Zinc finger and SCAN domain containing 4 (ZSCAN4) is specifically expressed as a DNA-binding protein in 2-cell stage embryos and embryonic stem cells. ZSCAN4 regulates early embryonic development by promoting DNA damage repair and correcting chromosomal abnormalities during zygotic genome activation (ZGA) to maintain genomic and chromosomal integrity in preimplantation embryos. During the transition of mouse embryonic stem cells (mESCs) to 2-cell-like cells, ZSCAN4 interacts with ATP-dependent chromatin remodelers to regulate the activity of murine endogenous retroviral L enhancers, and activate the expression of peripheral 2-cell-phase genes to promote the transition of embryonic stem cells to 2-cell-like cells. ZSCAN4 can also promote telomere reorganization and telomere extension by reducing DNA methylation levels to mediate heterochromatin silencing, maintain genome stability and the infinite self-renewal capacity and pluripotency of pluripotent stem cells, and promote mESCs transition to embryonic 2-cell-like cells. In addition, ZSCAN4 can also reactivate early embryonic genes in reprogramming, and significantly increase the generation efficiency of induced pluripotent stem cells (iPSCs). ZSCAN4 reduces DNA damage during iPSCs formation, and preserves genome stability by lengthening telomeres, thereby promoting the generation of high-quality iPSCs without genetic defects.

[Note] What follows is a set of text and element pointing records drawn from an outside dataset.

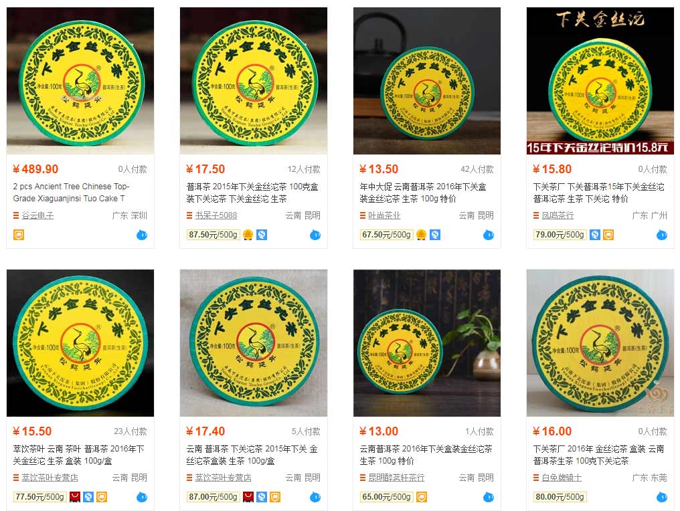The image size is (680, 511).
Task: Click the shop menu icon beside 白兔牌骑士
Action: coord(536,478)
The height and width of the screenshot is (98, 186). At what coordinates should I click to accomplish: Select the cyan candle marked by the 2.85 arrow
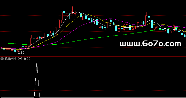(x=15, y=51)
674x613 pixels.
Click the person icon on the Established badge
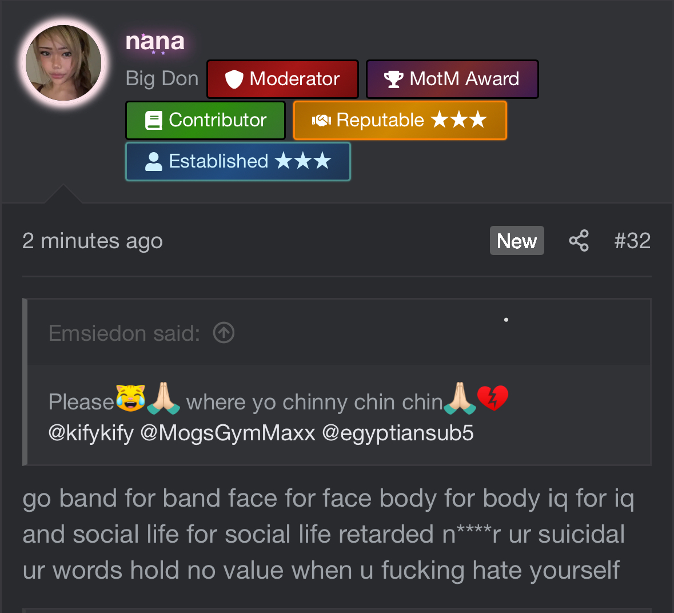point(153,161)
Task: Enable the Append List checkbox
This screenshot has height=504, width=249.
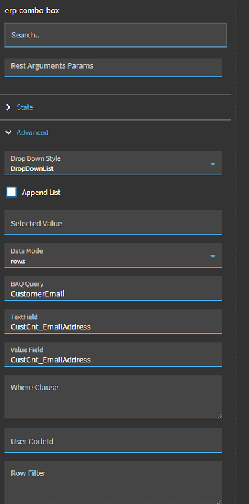Action: (11, 193)
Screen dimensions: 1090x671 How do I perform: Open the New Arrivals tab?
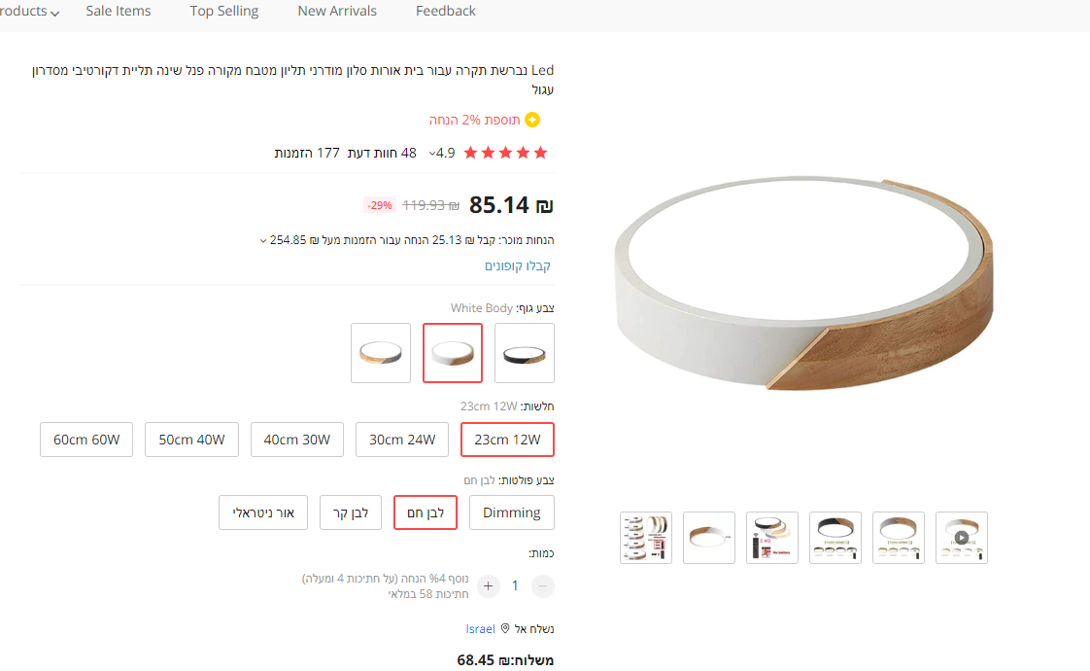(x=337, y=12)
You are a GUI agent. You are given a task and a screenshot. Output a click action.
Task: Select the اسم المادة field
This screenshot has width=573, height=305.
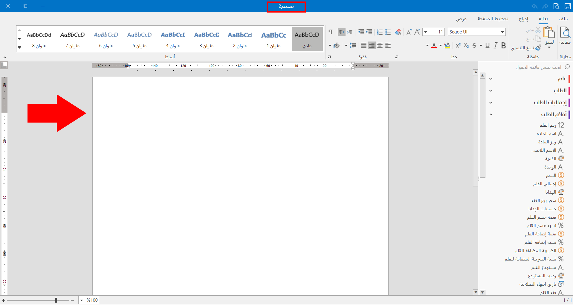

This article focuses on the research advances of the biological functions of ZSCAN4 in regulating early embryonic development, mediating telomere elongation in pluripotent stem cells, and its role in somatic cell reprogramming, which may provide a reference for optimizing the technology to increase the early embryonic development and maintenance of pluripotent stem cells and iPSC generation.